YotpoLtd/metorikku

hudi - how to use no partitions or non date partition?

Opened this issue · 1 comments

how to define no partitions, or an 'unknown' column partition or a partition that is a string?

Caused by: java.lang.IllegalArgumentException: Partition path default is not in the form yyyy/mm/dd
at com.uber.hoodie.hive.SlashEncodedDayPartitionValueExtractor.extractPartitionValuesInPath(SlashEncodedDayPartitionValueExtractor.java:54)
at com.uber.hoodie.hive.HoodieHiveClient.getPartitionEvents(HoodieHiveClient.java:216)
at com.uber.hoodie.hive.HiveSyncTool.syncPartitions(HiveSyncTool.java:160)
... 62 more

We have 2 options either not sending a partitionBy config and then partitions are ignored and com.uber.hoodie.NonpartitionedKeyGenerator is used to partition.

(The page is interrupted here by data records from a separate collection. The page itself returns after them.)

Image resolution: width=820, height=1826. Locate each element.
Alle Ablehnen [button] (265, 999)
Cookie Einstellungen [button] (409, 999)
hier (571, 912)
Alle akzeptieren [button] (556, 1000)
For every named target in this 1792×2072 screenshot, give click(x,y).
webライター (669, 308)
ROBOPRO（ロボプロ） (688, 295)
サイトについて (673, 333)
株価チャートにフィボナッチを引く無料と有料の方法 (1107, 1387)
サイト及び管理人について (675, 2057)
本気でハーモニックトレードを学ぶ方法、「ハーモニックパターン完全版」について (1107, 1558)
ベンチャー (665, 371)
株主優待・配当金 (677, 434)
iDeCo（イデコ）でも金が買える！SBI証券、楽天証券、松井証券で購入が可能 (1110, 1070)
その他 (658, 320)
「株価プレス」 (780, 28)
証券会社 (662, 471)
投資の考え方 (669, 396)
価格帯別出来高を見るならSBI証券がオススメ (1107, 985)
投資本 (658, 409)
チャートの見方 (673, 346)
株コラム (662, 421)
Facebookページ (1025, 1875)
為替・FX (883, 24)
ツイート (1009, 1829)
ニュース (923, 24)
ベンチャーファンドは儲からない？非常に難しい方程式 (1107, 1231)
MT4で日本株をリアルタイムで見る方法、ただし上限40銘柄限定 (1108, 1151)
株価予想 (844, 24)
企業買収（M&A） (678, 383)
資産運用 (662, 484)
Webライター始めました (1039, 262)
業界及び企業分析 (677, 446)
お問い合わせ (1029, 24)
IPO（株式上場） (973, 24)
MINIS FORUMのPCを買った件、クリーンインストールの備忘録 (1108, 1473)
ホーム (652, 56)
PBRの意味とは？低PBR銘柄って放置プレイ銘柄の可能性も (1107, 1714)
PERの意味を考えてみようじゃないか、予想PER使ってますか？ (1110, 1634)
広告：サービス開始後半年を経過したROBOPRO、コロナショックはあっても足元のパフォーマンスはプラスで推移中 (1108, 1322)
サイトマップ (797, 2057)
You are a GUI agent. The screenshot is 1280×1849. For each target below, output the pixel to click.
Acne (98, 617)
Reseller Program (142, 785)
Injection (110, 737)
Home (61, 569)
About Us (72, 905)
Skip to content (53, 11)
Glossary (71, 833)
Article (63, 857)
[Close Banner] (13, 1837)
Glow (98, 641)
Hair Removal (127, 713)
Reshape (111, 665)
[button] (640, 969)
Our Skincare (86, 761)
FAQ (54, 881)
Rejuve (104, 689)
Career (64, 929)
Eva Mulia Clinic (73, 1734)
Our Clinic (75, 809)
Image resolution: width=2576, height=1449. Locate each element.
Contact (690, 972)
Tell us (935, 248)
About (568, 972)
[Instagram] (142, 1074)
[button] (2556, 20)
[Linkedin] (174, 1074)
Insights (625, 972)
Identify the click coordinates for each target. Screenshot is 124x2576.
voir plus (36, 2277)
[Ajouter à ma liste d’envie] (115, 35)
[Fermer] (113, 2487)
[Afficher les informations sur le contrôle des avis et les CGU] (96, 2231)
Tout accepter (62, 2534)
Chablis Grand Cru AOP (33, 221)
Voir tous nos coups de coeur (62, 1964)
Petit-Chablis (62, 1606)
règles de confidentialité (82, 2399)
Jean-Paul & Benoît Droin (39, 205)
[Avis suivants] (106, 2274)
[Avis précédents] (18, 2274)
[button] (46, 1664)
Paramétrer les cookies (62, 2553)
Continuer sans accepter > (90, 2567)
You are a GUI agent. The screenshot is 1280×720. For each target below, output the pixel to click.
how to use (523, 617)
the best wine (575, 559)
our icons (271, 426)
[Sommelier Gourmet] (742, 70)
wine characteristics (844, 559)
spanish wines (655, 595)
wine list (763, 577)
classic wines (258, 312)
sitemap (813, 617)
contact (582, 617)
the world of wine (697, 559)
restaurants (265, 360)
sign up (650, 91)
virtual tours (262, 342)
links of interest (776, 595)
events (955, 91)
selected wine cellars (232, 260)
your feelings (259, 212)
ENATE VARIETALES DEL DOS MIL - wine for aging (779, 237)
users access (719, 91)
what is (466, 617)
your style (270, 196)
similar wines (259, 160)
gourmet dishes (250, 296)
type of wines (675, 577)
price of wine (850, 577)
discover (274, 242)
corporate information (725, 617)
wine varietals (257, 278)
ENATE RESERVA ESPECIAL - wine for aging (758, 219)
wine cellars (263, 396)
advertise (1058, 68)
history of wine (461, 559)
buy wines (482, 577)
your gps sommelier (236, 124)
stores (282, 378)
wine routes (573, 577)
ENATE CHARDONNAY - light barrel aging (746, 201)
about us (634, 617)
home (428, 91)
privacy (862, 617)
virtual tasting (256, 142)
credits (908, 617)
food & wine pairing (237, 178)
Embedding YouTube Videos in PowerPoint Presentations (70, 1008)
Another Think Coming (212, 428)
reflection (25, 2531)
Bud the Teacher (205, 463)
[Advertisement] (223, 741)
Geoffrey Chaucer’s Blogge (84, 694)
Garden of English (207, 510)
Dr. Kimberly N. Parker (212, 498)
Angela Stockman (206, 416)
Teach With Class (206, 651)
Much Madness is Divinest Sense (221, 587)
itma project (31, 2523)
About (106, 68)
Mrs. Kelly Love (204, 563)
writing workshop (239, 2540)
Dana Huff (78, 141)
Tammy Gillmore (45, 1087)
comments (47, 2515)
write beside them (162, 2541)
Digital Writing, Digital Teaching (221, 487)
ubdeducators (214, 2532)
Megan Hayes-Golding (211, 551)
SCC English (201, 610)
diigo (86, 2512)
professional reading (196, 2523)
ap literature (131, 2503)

Or write a simple unknown partition:

steps:
  - dataFrameName: table_data
    sql:
      SELECT *, 'default' as default
      FROM table

output:
  - outputType: Hudi
    dataFrameName: table_data
    outputOptions:
      path: path.parquet
      keyColumn: id
      timeColumn: date
      saveMode: Append
      hivePartitions: default
      partitionBy: default
      tableName: hive_table